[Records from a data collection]
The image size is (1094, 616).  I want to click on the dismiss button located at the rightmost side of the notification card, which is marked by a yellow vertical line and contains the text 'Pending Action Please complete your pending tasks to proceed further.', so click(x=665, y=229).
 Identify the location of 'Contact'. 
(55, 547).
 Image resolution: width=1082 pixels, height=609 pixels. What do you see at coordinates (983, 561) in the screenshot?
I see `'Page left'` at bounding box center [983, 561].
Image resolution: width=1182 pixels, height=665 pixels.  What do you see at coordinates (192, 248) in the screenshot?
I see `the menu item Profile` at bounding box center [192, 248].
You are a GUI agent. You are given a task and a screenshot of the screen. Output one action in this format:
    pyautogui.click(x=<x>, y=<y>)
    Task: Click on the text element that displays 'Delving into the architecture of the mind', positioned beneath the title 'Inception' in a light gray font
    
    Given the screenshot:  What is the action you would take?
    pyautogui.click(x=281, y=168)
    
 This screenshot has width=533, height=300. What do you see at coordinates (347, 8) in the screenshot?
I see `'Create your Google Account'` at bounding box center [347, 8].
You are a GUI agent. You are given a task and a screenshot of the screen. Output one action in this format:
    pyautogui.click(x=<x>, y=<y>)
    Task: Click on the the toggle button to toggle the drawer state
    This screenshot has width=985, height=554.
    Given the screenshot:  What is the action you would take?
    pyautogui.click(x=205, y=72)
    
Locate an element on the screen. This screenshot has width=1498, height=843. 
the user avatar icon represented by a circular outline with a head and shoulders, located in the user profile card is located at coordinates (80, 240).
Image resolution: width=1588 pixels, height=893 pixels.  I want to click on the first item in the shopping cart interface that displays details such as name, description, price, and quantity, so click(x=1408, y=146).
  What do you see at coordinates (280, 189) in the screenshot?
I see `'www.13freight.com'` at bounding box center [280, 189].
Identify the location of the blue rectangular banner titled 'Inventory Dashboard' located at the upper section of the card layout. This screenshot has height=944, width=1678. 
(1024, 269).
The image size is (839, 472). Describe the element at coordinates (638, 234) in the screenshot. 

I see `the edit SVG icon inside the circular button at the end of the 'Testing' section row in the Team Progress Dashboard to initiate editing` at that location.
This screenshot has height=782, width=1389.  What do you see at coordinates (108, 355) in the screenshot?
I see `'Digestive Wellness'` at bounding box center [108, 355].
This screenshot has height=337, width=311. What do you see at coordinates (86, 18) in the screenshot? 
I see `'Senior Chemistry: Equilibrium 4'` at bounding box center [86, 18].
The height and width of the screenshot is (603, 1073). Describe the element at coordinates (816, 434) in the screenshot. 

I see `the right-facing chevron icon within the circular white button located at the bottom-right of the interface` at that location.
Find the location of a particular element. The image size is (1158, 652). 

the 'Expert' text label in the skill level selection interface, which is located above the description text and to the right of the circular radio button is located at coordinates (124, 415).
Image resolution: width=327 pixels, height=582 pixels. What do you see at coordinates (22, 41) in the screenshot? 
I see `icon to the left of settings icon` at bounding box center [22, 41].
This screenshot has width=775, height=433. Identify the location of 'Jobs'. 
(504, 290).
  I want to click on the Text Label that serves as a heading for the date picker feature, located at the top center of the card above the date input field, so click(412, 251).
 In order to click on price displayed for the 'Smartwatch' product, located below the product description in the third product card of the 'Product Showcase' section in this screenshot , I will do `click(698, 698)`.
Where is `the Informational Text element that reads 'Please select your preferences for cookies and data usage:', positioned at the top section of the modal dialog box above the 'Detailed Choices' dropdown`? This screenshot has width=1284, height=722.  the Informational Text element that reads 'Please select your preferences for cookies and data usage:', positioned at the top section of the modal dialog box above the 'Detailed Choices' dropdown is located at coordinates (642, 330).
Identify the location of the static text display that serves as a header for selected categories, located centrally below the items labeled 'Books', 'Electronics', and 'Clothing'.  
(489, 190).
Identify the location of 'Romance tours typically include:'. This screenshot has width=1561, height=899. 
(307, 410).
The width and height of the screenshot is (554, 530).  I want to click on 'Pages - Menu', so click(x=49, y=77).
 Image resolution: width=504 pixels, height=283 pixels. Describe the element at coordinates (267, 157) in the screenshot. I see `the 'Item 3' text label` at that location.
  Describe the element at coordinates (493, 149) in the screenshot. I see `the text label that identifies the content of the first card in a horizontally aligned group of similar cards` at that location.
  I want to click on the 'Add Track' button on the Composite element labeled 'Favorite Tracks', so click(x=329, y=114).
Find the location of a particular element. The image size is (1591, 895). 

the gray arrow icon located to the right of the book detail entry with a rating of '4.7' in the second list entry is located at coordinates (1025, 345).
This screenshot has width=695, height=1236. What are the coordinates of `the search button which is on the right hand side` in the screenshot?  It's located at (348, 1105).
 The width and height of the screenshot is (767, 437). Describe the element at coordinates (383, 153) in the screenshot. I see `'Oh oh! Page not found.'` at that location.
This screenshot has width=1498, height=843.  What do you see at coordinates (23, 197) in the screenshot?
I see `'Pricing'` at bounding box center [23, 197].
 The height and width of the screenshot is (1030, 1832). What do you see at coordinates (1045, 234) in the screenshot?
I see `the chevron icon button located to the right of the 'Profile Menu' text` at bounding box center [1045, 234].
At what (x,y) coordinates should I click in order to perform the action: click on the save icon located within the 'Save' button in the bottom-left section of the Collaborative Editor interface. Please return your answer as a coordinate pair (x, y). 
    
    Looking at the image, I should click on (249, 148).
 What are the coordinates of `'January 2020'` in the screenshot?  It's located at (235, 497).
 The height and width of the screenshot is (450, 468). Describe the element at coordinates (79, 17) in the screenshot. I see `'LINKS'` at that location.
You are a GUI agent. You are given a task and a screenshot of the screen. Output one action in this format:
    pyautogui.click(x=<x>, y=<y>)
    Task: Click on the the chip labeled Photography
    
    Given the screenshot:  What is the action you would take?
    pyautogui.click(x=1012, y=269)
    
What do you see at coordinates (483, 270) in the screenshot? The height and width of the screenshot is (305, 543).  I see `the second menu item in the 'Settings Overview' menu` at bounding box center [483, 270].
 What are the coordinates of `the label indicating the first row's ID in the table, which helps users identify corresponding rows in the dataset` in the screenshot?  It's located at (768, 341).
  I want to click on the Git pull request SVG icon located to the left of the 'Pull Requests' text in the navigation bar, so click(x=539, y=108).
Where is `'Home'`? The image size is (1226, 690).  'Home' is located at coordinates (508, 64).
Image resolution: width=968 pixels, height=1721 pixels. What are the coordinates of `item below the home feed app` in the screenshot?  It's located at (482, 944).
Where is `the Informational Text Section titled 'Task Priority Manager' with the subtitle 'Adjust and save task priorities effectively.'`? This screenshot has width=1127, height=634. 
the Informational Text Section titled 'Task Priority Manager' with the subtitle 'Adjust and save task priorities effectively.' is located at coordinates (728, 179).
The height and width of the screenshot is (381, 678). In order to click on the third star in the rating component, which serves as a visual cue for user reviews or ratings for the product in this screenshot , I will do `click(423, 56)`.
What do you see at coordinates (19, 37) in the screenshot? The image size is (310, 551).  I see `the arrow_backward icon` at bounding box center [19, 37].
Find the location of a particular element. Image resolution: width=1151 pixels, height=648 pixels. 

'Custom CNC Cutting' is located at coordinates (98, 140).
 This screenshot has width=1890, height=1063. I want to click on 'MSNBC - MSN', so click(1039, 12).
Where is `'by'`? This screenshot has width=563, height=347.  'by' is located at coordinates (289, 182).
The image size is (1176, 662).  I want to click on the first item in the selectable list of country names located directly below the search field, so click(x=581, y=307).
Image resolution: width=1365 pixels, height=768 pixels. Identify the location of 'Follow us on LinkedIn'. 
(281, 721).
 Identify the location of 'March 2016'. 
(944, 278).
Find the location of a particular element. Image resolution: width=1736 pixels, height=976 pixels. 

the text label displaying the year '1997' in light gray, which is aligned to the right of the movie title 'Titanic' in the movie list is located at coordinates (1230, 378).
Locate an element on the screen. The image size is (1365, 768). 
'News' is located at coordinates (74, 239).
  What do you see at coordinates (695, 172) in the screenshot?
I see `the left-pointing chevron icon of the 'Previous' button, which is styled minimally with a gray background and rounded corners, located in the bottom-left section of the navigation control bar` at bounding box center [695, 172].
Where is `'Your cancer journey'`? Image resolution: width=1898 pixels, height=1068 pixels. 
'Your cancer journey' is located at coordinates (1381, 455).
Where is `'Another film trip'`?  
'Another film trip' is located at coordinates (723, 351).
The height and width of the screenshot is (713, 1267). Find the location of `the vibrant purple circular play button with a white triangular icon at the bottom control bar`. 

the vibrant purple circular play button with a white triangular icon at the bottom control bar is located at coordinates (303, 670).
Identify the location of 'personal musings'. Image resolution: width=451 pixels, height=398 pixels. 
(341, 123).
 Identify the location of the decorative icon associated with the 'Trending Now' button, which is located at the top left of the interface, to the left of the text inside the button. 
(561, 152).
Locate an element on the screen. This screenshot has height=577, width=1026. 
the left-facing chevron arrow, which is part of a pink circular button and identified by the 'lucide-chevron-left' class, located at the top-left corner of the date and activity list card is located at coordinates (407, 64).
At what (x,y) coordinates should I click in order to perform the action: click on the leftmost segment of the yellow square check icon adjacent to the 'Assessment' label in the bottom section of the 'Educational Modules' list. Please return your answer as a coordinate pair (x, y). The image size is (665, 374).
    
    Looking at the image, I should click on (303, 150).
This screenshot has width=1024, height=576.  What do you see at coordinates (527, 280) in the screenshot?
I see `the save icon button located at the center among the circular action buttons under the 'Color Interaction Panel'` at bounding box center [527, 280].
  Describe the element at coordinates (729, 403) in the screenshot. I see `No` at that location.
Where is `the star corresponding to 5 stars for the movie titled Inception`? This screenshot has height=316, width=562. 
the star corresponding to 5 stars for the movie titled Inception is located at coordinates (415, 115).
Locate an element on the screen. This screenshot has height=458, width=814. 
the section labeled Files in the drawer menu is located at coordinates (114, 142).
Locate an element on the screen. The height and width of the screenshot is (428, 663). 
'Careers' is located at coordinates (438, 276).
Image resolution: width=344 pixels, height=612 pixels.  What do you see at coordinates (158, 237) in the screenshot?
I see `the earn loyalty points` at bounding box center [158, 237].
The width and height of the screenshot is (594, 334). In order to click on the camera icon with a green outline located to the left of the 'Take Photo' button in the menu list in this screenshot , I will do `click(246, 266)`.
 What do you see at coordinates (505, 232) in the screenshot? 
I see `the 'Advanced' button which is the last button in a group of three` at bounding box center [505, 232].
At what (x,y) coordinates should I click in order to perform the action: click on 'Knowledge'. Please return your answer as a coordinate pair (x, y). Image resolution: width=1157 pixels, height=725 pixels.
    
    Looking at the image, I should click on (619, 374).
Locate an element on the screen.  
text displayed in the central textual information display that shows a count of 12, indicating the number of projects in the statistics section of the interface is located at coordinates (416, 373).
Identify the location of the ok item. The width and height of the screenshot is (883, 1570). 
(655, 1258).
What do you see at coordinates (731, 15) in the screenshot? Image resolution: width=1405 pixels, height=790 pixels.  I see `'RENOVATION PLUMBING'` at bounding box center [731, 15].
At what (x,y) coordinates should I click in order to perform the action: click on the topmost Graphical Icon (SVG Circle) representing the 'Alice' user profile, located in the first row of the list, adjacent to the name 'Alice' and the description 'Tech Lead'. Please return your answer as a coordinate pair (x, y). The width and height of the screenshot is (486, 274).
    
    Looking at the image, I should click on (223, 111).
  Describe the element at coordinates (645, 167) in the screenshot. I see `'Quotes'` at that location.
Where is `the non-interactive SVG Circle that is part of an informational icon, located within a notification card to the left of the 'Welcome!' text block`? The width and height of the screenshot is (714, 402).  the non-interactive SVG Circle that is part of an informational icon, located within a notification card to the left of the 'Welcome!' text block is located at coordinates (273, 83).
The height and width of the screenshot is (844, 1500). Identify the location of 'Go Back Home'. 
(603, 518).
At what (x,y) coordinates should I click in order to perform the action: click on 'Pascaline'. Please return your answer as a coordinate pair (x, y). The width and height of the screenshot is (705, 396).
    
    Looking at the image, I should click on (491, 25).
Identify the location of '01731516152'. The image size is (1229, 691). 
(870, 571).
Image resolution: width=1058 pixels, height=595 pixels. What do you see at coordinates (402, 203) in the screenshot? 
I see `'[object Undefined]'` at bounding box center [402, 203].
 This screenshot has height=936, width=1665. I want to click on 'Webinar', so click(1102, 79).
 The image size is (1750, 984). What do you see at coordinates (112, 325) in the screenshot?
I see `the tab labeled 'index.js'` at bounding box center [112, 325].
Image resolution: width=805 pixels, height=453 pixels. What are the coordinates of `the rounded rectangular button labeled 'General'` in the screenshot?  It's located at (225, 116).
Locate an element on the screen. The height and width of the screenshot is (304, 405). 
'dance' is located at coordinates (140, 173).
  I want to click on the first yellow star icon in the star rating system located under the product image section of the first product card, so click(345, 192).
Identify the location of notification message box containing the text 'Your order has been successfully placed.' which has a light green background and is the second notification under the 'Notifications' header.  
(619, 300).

- [Stated problem]: Format the items from the line that contains "Identify the location of notification" through the end of the items as a Markdown table with the columns No. and Text. Put one line per row, number the rows, and leave out any blank lines.

- [Answer to the task]:
| No. | Text |
|---|---|
| 1 | Identify the location of notification message box containing the text 'Your order has been successfully placed.' which has a light green background and is the second notification under the 'Notifications' header.   |
| 2 | (619, 300). |